What all of this should tell you is that Obama's supporters aren't part of an Obama personality cult: they're part of a "Change" cult. A change cult that wants to end Clintonism almost as badly as it wants to end Republicanism. A "Change" cult that sways from one change candidate to another--be it Gore, Gravel, Edwards, Kucinich or Obama--but that is in no way motivated to switch its allegiance to a Clinton.

It is a movement that believes as much in itself as it does in its chosen candidate(s). It is a movement that needs no leader, no figurehead, no reason to exist beyond the courage of its own convictions and its own aspirations for a political future radically different from that of the past 30 years.

And this story is, in fact, my story. For months I held out in vain hope (get that word?) for Gore to jump into the race. His incredible book The Assault on Reason is in many ways my Progressive Bible, ranking right up there with Markos' own Crashing the Gate. I have never promoted Obama's books before; I have repeatedly promoted Gore's and Markos'. When it became clear that Gore would not enter and that he chose to make his mark in ways other than electoral politics and elections, I moved squarely into the undecided camp. I could not support Richardson or Kucinich for several reasons; Edwards bothered me, admittedly, for reasons that had much more to do with image and electability than with substance (perhaps I can write more about what I believe was wrong with Edwards' campaign when the flames of passion have died down here somewhat), while Obama's seemingly conciliatory rhetoric turned me off.

Like my good friend clammyc, I became a Dodd supporter because of his hard-nosed fights on our behalf. When I went to YearlyKos, it was Dodd I went to go see speak--not Obama. I still have the red wrist-tag somewhere to prove it.

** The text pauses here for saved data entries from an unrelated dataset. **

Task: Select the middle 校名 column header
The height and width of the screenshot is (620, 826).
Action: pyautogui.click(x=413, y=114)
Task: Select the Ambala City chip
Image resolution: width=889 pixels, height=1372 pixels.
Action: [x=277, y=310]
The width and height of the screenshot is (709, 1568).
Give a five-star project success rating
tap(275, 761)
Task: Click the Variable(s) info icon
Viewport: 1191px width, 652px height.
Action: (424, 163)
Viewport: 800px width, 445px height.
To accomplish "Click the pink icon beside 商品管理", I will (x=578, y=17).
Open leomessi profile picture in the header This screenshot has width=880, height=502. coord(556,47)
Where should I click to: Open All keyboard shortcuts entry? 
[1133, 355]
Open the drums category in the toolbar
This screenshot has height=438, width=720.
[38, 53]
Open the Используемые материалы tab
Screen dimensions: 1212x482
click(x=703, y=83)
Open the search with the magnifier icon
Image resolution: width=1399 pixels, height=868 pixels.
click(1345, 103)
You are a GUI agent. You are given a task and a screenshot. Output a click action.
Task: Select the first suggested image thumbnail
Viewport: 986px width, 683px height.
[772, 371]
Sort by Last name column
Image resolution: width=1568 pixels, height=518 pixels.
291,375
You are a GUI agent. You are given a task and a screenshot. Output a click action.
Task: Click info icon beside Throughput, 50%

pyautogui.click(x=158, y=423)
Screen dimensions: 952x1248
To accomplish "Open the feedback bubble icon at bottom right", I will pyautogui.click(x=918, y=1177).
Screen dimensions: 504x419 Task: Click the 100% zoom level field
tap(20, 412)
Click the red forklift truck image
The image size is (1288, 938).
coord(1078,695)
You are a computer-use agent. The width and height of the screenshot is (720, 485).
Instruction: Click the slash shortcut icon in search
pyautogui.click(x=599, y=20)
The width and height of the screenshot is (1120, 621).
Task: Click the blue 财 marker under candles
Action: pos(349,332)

But then, as it became clear that Dodd could not get traction for several reasons (again, grist for a diary someday), I moved into the undecided column again. As of two days before the Iowa Caucuses, I still couldn't make up my mind. And then, after leaning his direction for a while based on the movement he was building, this video sealed the deal for me and convinced me he would be the fighting candidate we need:

From this point on, my destiny was set. I signed up to become a precinct captain in my neighborhood; I went to Nevada where my suspicions about the lack of ethics of Clinton machine support were confirmed in ways that even I couldn't believe; and I've been turning out voters for Obama ever since.

Does that make me and the other 80% of Obama supporters here in the progressive grassroots members of a cult of personality?

Hardly. It makes all of us members of a Cult for Change: a cult that will continue to exist well beyond Obama's candidacy should it come to the same unfortunate end as Howard Dean's. A cult that will only with extreme reluctance unite behind Hillary Clinton as a nominee in order to end Republicanism (in the dual quest to end Republicanism and Clintonism, I guess I'll settle for 1 out of 2).

A cult that will not stop, come Republican or Democratic victories, until it has actually succeeded in creating the cultural transformations and political realignments demanded by the urgency of our times.